I'm so disturbed by these creatures that I could hardly bring myself to do the Google image search that netted this charming picture. It's from the first page of results... Gulp.

After all, I just compared it to one of our country’s finest literary achievements, and I’m guessing there wasn’t too much surprised blinking.

So, then, bringing our high-minded approach to inquiry to our low-brow penchant for amusement (as is the Monk’s raison d’être), the question seems to be this: Is the shark an instrument of God’s retribution on a corrupt seaside town masquerading as the perfect summer getaway spot? When it tugs Chrissie beneath the ocean’s dark surface in the film’s chilling opener, is it divine punishment for the campfire promiscuity that led her into the ocean that night? When it bites Sam Quint in half, is it a higher power finally claiming a soul it missed when the battleship Indianapolis went down, and most of its crew were devoured by sharks? Is it a mythical man-eating monster deserving of its own special epithet, “Jaws,” to set it apart from its fellow great whites?

Given request 1:
Translate this sentence from the Jaws passage into Spanish: "When it bites Sam Quint in half, is it a higher power finally claiming a soul it missed when the battleship Indianapolis went down, and most of its crew were devoured by sharks?"

Extracted records:
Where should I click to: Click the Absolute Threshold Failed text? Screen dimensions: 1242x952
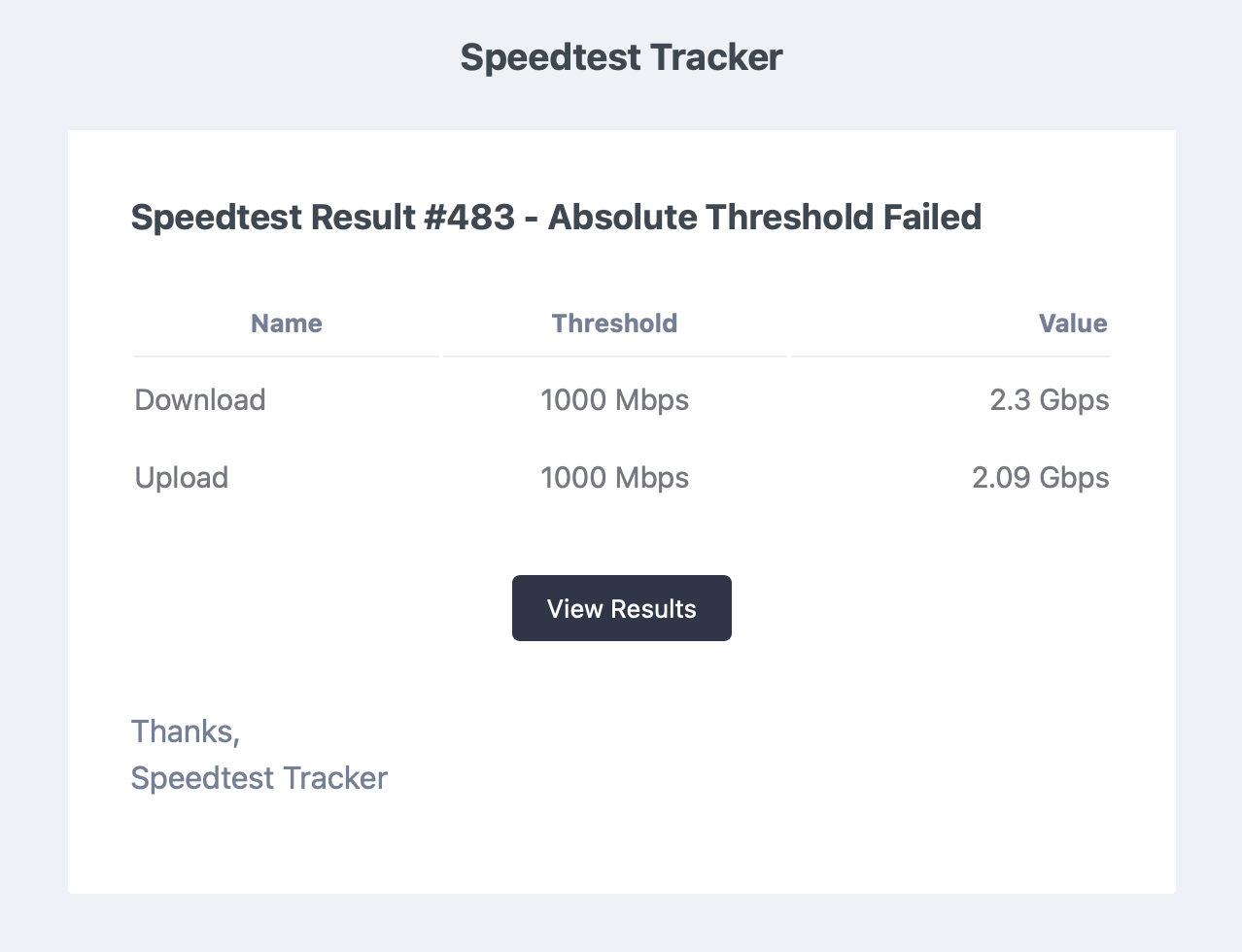tap(765, 217)
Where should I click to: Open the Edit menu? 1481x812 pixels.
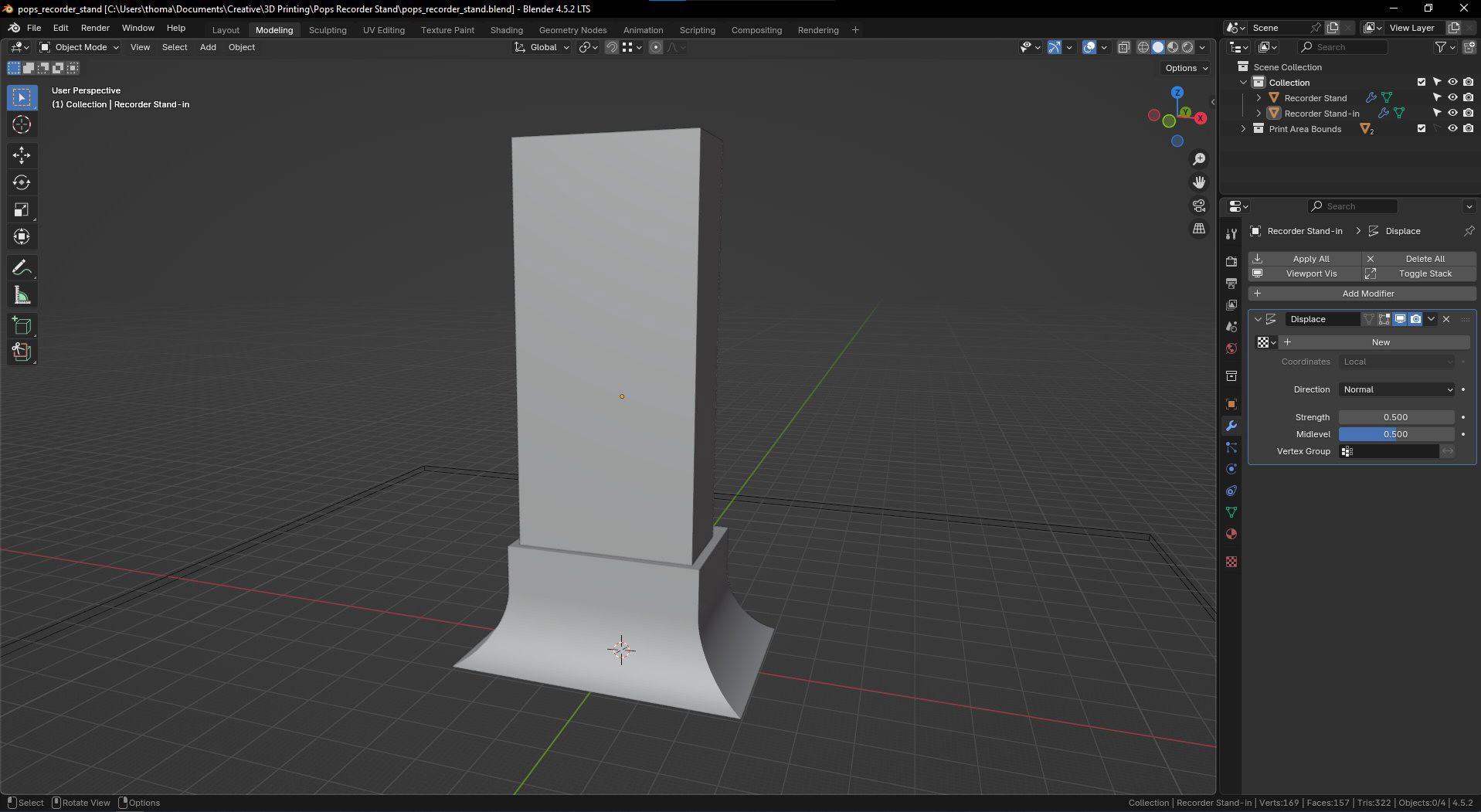pyautogui.click(x=59, y=28)
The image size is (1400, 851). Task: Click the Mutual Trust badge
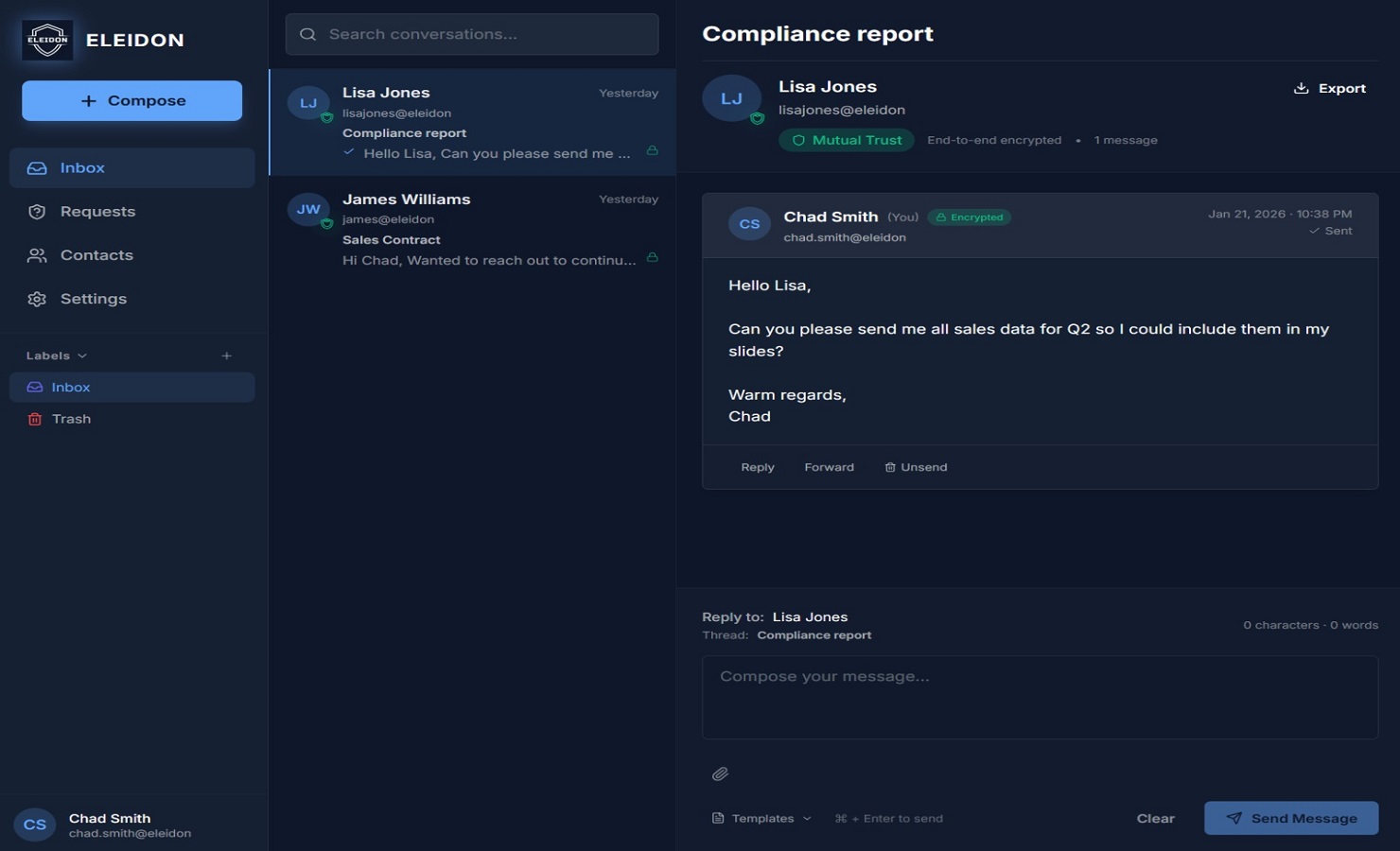click(x=846, y=139)
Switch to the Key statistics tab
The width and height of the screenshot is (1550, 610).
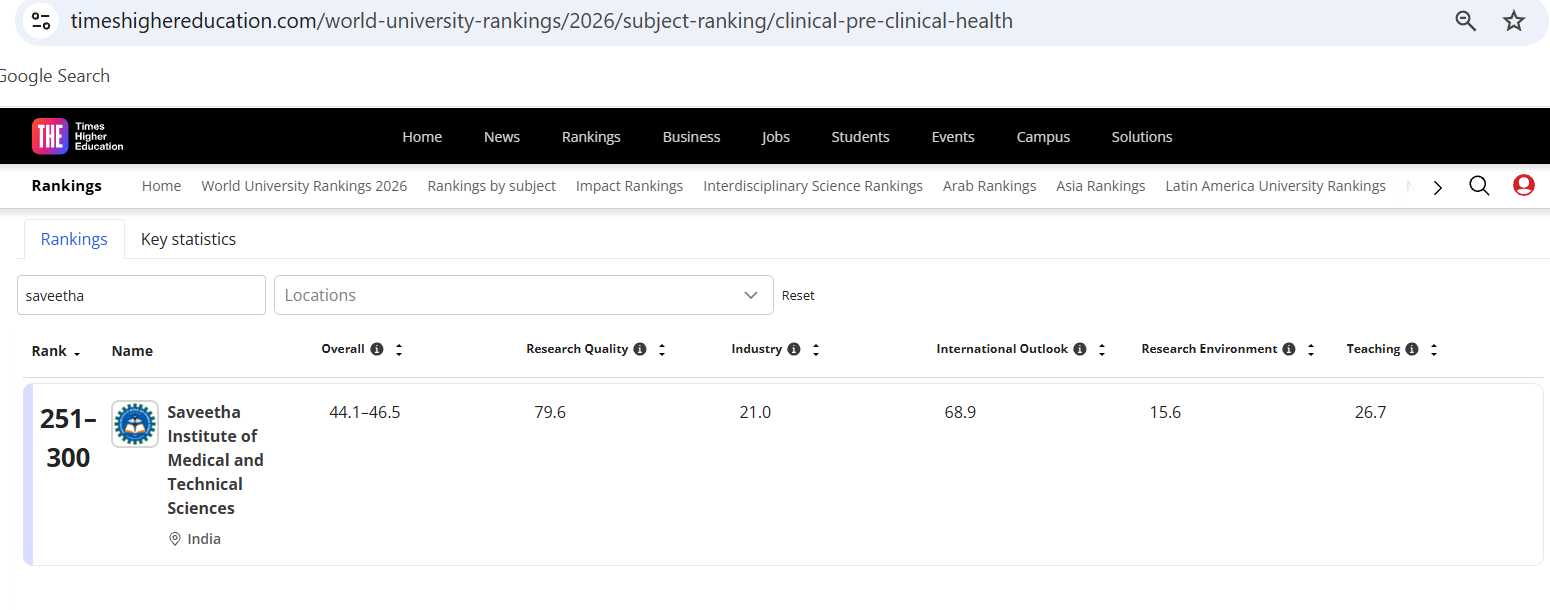coord(188,239)
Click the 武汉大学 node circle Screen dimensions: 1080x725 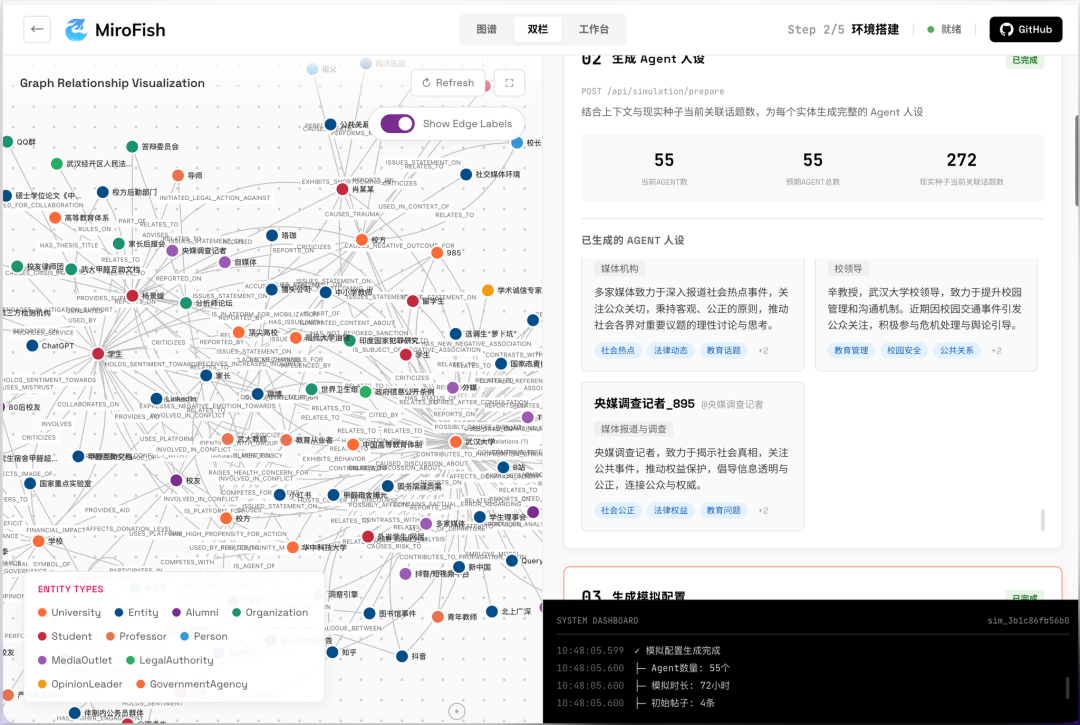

Given request 2:
Reproduce the records from the line with "Switch to the Key statistics tab" up to and including the last line of the records, renaming "screenshot" to "screen capture" and leaving everything else unchanged. Leave the pictures out.

Right answer 1:
Cuando parte a Sam Quint por la mitad de un mordisco, ¿es un poder superior que por fin reclama un alma que se le escapó cuando se hundió el acorazado Indianapolis y la mayor parte de su tripulación fue devorada por tiburones?

Right answer 2:
Switch to the Key statistics tab
The width and height of the screen capture is (1550, 610).
coord(188,239)
Click the 武汉大学 node circle Screen dimensions: 1080x725 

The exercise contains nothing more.